* _DATA SHOWN_
= = = = =
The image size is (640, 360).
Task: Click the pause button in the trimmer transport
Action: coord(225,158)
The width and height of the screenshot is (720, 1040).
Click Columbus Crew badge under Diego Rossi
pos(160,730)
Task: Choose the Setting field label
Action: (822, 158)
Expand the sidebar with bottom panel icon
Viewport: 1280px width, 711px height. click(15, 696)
= = = = =
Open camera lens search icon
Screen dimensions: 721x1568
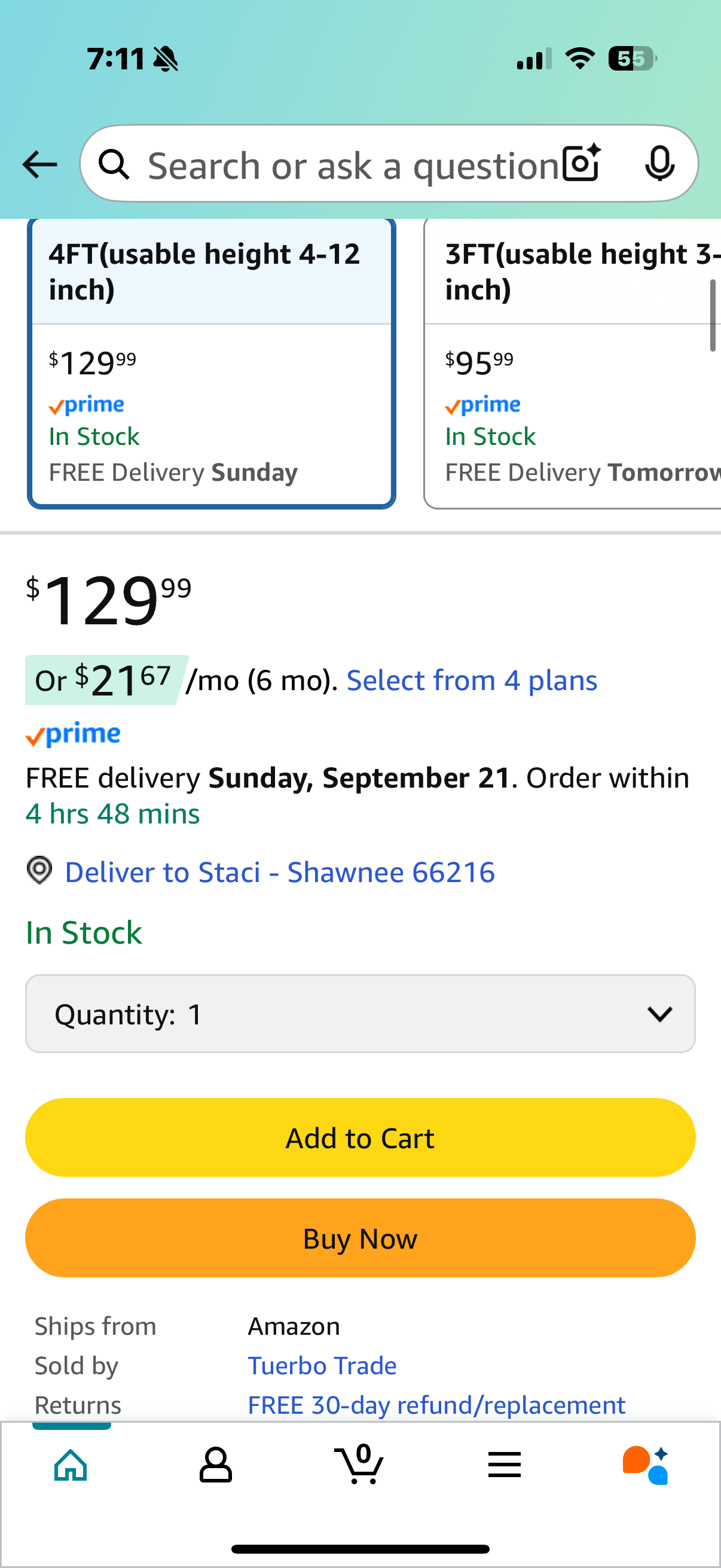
= = = = =
* _EXERCISE REQUIREMENTS_
Starting at the line above that holds "Open camera lens search icon" and ending at the line that holds "Screen dimensions: 721x1568", transcribe each line exactly and include no other lines.

* _ANSWER SPACE_
Open camera lens search icon
Screen dimensions: 721x1568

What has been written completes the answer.